Chris Lawrence defends Lott against the charge Wyeth made yesterday. James Joyner also comments.
Lawrence is correct when he points out that Lott's claims about Baghdad murders are not lies unless Lott knows them to be false, and, in the absence of reliable data we don't know whether they are false or true. However, what Lott did was write with reckless disregard for the truth. Rumsfeld was actually comparing combat deaths of US soldiers in Baghdad with murders in Washington, DC, so Lott had absolutely no basis for his claim. The important point for someone reading Lott is that any event, you should not believe anything he writes unless you have an independent source for it.
Lawrence also writes:
Indeed. And, that would be a worthwhile critique of Lott's analysis, which gets to the whole "causal mechanism" thing I discussed above.
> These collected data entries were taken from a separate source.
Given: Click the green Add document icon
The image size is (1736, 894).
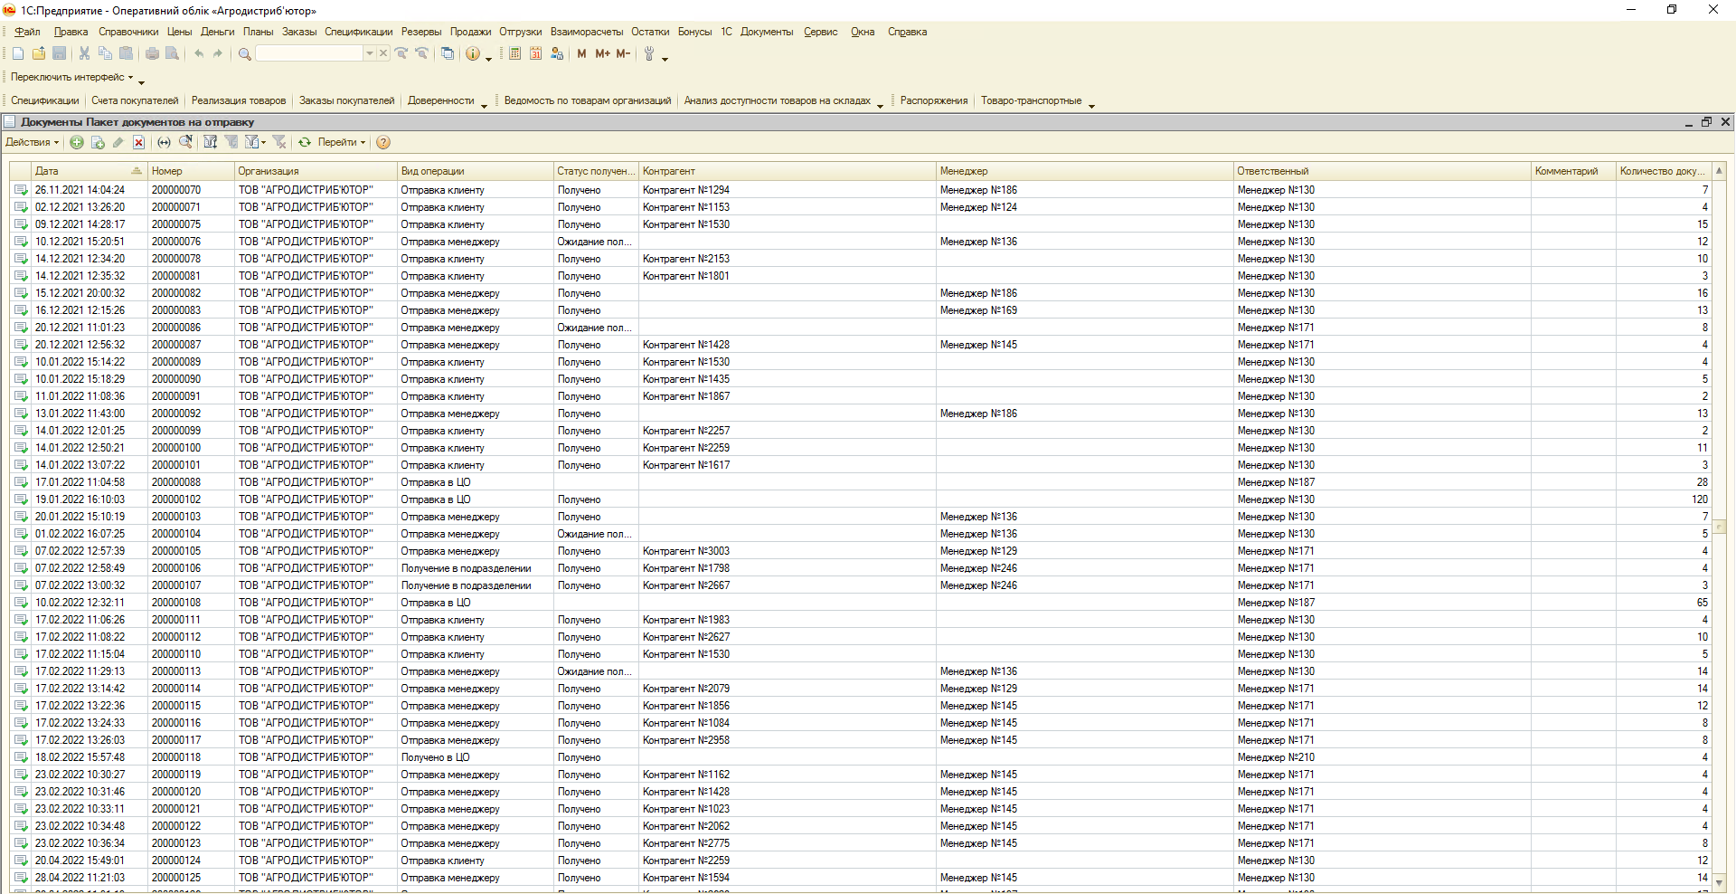Looking at the screenshot, I should 77,142.
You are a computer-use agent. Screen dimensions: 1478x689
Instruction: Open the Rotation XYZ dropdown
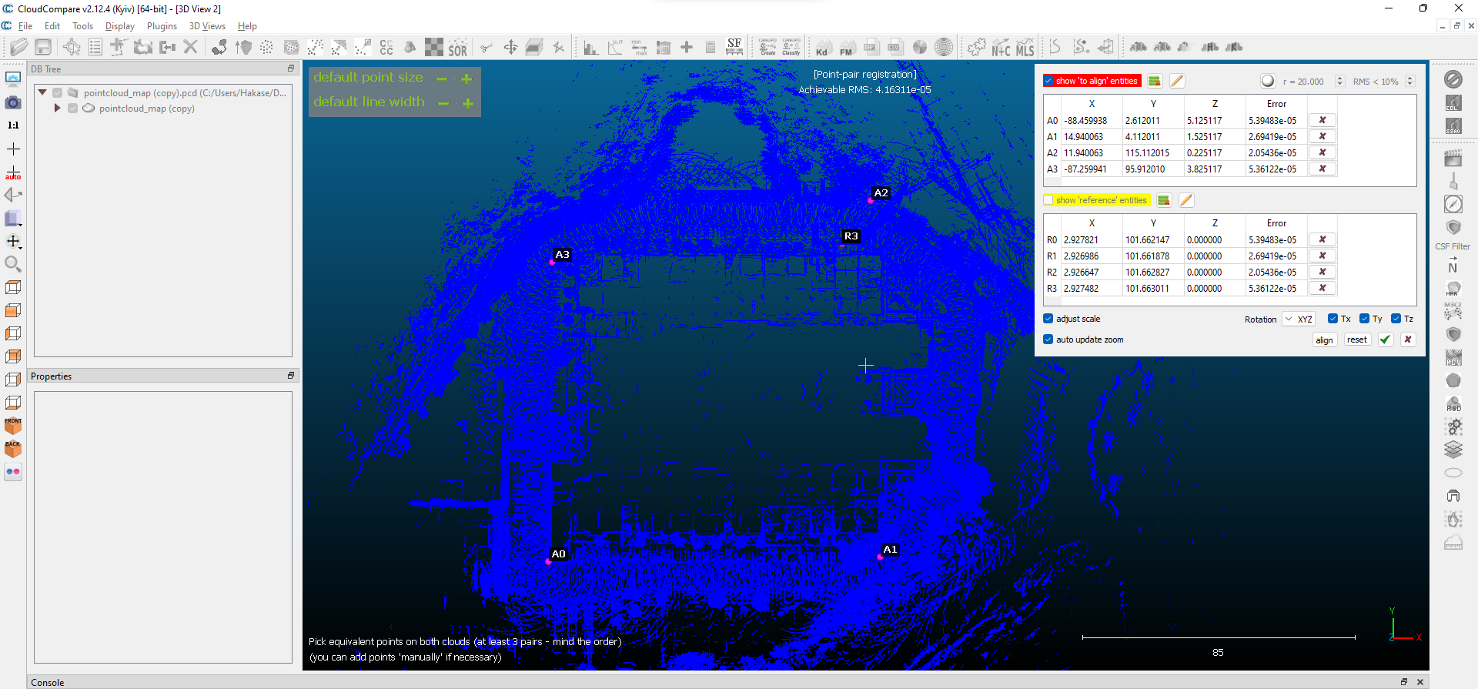point(1299,319)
The best I can say for Lott (if you accept his claims about the dispensation of the survey data, which I find dubious but not entirely improbable) is that he's a sloppy social scientist---albeit perhaps not an not extraordinarily sloppy one, given the pure sludge that often is passed off as strong evidence in many peer-reviewed journals.\* Lott's missing data only affects a small part of his overall argument; it may speak to his overall credibility, but the vast majority of his data is available and has been analyzed by other scholars.
And when Ayers and Donohue analysed that data they found systematic coding errors, which, when corrected, caused his results to go away. Lott still will not admit to the errors or deny them.